Gabriel García Márquez
WILLIAM CARLOS WILLIAMS, in his 1939 essay “Against the Weather,” drew early attention to the American tendency to create inclusive structures. I have already cited his statement on the “power of mutation” required of New World writers to accommodate their multiple traditions. Williams would have understood this need for inclusive structures better than most, his name a literal cipher of his own converging heritages of Hispanic and Anglo-American cultures (his mother was Puerto Rican, his father Anglo-American). Surely his awareness of both traditions explains his fervent interest in the interactions of the New World's cultures and histories. On Europeans immigrating to the New World, Williams wrote: “It was liberty they needed, not so much liberty for freedom's sake but liberty to partake of, to be included in and to conserve. Liberty, in this sense, has the significance of inclusion rather than a breaking away.” Here he describes the American anxiety of origins as an appetite for inclusion, and the artist as the agent of its expression. For Williams, “the significance of inclusion” is not homogenization or unification but the countenancing of multiple, coexisting, conflictual, unfinished histories. Not peace but possibility.
THE USABLE PAST began as I was writing a book on apocalyptic historicism in contemporary U.S. and Latin American fiction. As I worked on that project, I found that I was persistently drawn to investigate other attitudes toward history and literary tradition besides the apocalyptic, in part to test my hypotheses about American apocalypticism and in part, no doubt, to counterbalance the peculiar intensities of that mode. As I strayed from Armageddon, I repeatedly encountered a contrasting impulse to create precursors rather than cancel them. This other impulse involved a characteristic historical awareness – what I call an anxiety of origins – with respect to New World cultural histories and traditions. In my introduction I establish connections between this anxiety and the narrative energies that constitute usable histories and traditions. How these energies operate in selected works of U.S. and Latin American fiction is the subject of the chapters that follow.

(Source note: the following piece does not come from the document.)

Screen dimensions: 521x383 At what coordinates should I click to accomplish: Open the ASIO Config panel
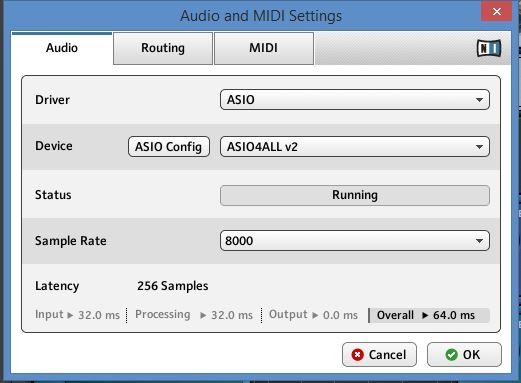169,147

My title is drawn from Van Wyck Brooks' essay, “On Creating a Usable Past,” and signals the ambivalence (often ironic) of history in a “new” world. “Usable” implies the active engagement of a user or users, through whose agency collective and personal histories are constituted. The term thus obviates the possibility of innocent history, but not the possibility of authentic history when it is actively imagined by its user(s).
Their past is assimilated; and, too often, it is simply forgotten.
Ours is still battling for our souls.
Carlos Fuentes, Latin America: At War with the Past
IN THESE SCHEMATIC SENTENCES, deployed typographically as I have reproduced them here, Carlos Fuentes places in opposition what he proposes as the current conceptions of history in the U.S. and Latin America. And in what is after more than four decades still the single most influential comparative treatment of the cultures of the Americas, El laberinto de la soledad (The Labyrinth of Solitude, 1950), Octavio Paz precedes Fuentes in contrasting the historical visions of the U.S. and Mexico. Paz also assigns to the U.S. the historical character that Hegel imputed to the entire hemisphere: a place without a past, with only a future. But if Latin America's view of the past is first presented as starkly opposed to that of the U.S., a second look reveals that the two views share a common characteristic: their lack of resolution. Fuentes follows Hegel strikingly in his assertion that the past is not yet usable anywhere in America: if the U.S. has too completely assimilated its past, rendering it inaccessible, Latin America has incompletely assimilated its history, to the same effect.